Harry Pollitt 1938

Trial of the Group of Conspirators of the ‘Bloc of Rights and Trotskyists’: The Crushing of the Traitors – A Triumph for Peace and Socialism

Source: International Press Correspondence, Volume 18, no 14, 19 March 1938. Scanned, prepared and annotated for the Marxist Internet Archive by Paul Flewers.

The trial of the 21 political and moral degenerates in Moscow is a mighty demonstration to the world of the power and strength of the Soviet Union. [1]

One of the first thoughts that comes to our mind as we read the accounts of the trial is that ‘the enemy never gives up’. From that moment when Brailsford [2] declared the second Russian Revolution ‘to be a disaster’, the opposition inside and outside has never ceased its attempts by one means or another to crush the Soviet Union.

All the groups within the Soviet Union who doubted the capacity of the government to construct Socialism, groups who lost faith and could go no further in the hard fight to overcome difficulties, groups defeated in political struggles as to which policy should be followed by the Soviet government all tended to draw together, and by their infamous activities conspired to hinder or destroy the great structure that millions were devoting their lives to build.

━━━━━━━━━━

• _EXERCISES TO COMPLETE_
A: In the article on the 1938 Moscow trial, who declared the second Russian Revolution "to be a disaster"?
B: Carry on the article on the 1938 Moscow trial, starting right after its last sentence.

━━━━━━━━━━

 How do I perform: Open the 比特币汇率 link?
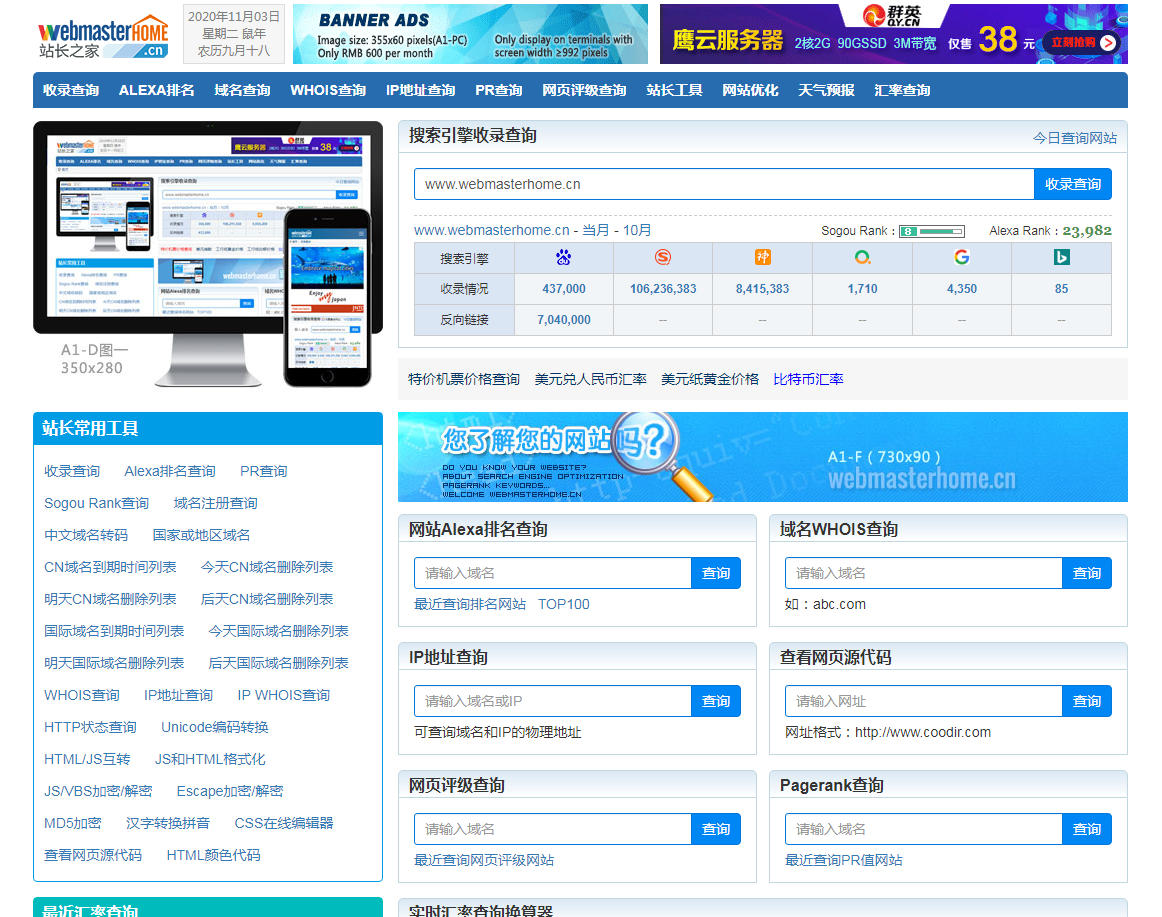(808, 379)
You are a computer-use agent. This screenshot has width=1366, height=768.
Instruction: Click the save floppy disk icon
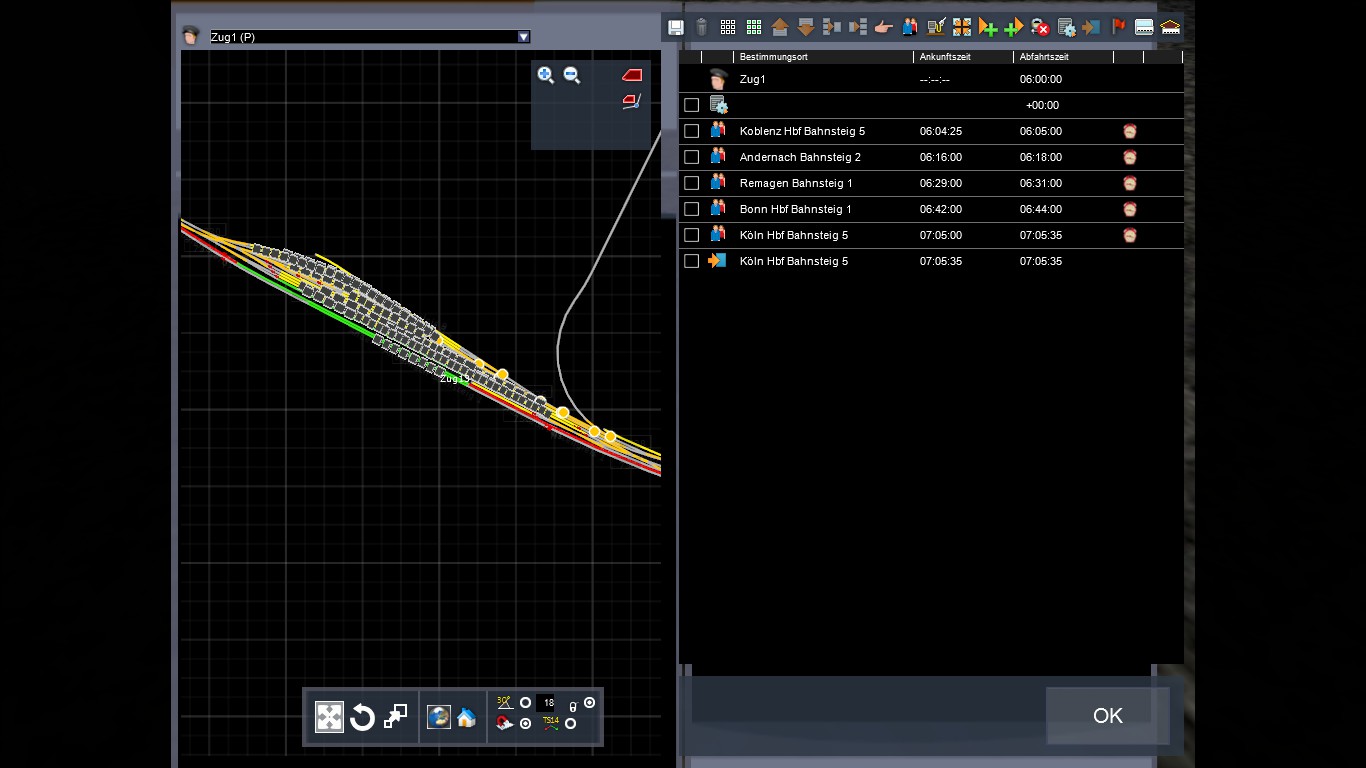point(676,27)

━━━━━━━━━━

• _NUMBERED RESPONSES_
A: Brailsford

B:
When fascism rose to power in Germany, and the militarist fascist regime in Japan gained strength – these two countries were assisted by Britain to develop into ‘bulwarks against Bolshevism in the East and West’.

And then, inevitably the wreckers inside the Soviet Union made a common front with Germany and Japan. The gigantic conspiracy is being unfolded in the present trial. The threads of the previous trials are being drawn together. No need here to amplify or explain the evidence – it speaks for itself.

The roots of the cancer are being ruthlessly plucked out. We must, however, appreciate one point clearly – there is a lot of talk about ‘confessions’ – it is not a question of confessions which bring to light the deeds of these criminals. These people have been forced to admissions when faced with the facts produced by the judicial authorities. They can no longer hide the truth.

You will remember how Zinoviev and Kamenev [3] grovelled when faced with the death sentence and cried out that they had revealed everything. The facts show they had told nothing in comparison with what they were still hiding. The evidence of Yagoda [4] is conclusive on this point. The full facts only come to light now through the patient and painstaking work of the Soviet authorities.

You will not have forgotten how the capitalist press, together with such types as the Brailsfords and Brockways [5] (the latter now busily sending protests to the Soviet government), tried to make copy out of the pretence that other trials were a frame-up. Well, Yagoda has been in the dock.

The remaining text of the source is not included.